**WORK TASK**
Pictures stay out of the copy. Transcribe exactly, and only, the line with "You are a GUI" through the last line of the entries below.

**SUPPLIED MATERIAL**
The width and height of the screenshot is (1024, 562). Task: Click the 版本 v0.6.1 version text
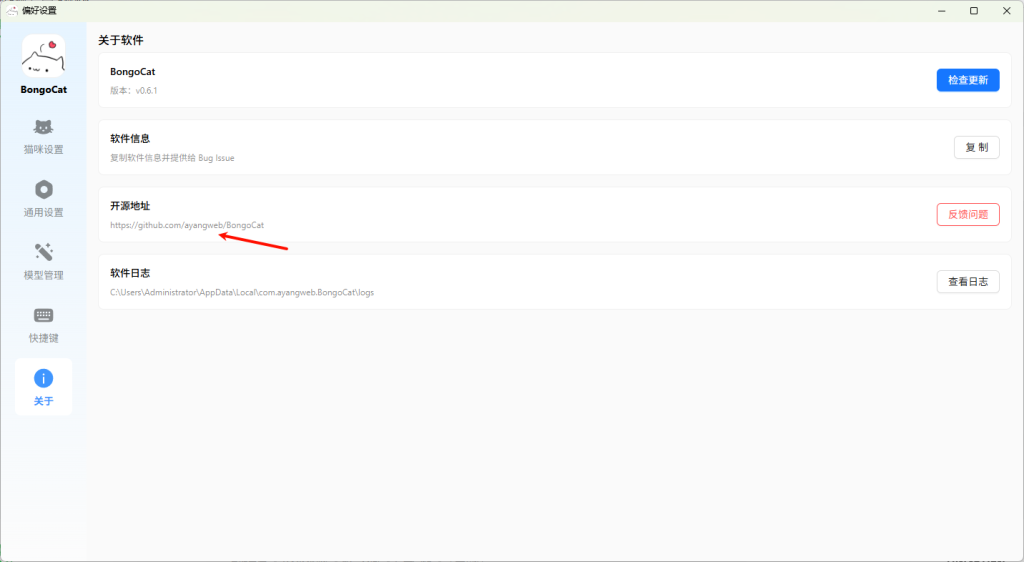(134, 91)
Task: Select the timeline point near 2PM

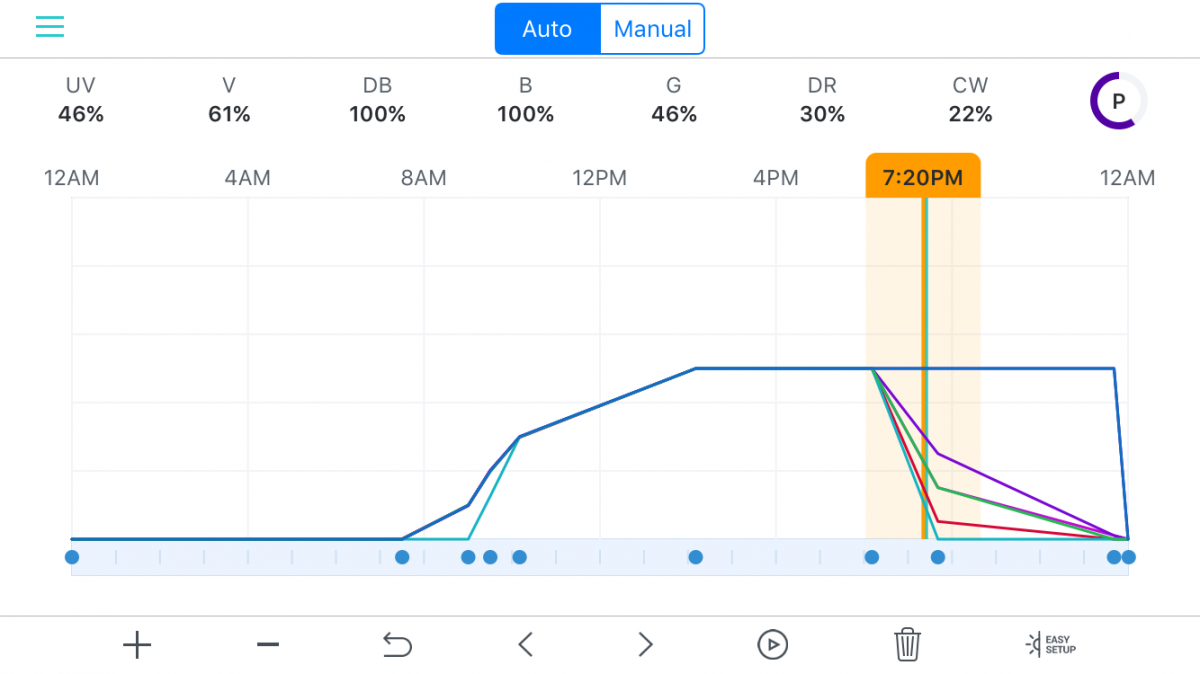Action: click(x=696, y=557)
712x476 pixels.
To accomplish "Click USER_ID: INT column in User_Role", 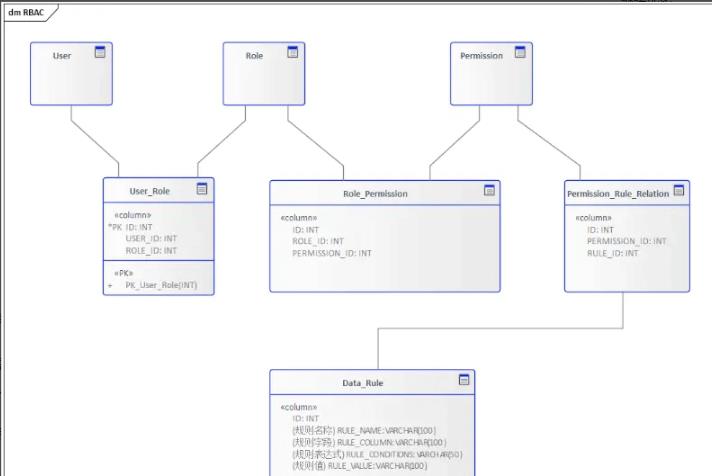I will (x=151, y=239).
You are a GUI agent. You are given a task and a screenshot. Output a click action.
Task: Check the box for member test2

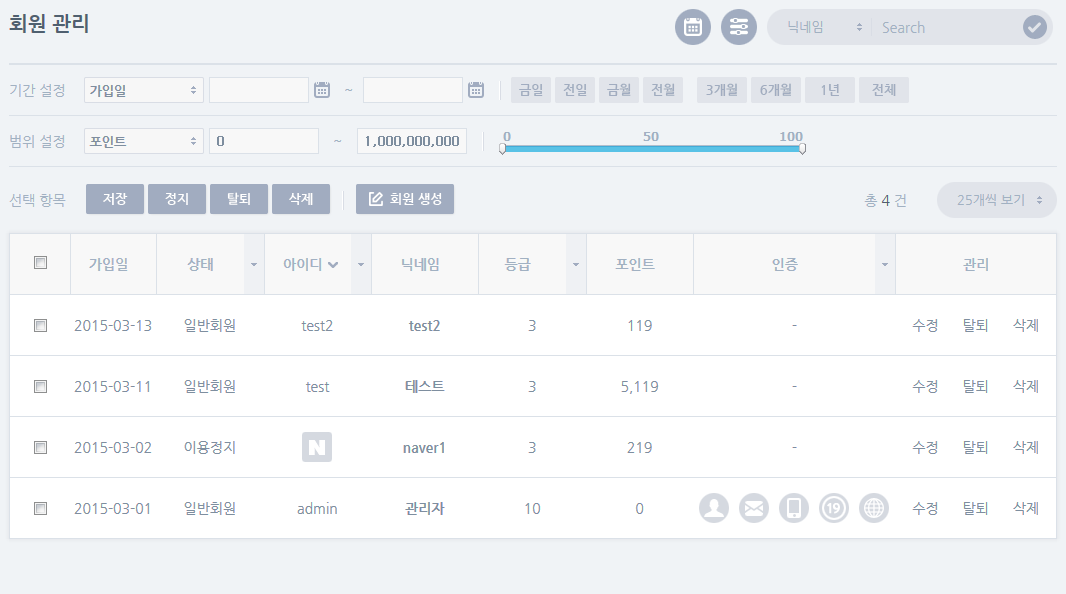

**ANSWER FOR THE TASK**
You are a GUI agent. You are given a task and a screenshot. Output a click action.
Task: Check the box for member test2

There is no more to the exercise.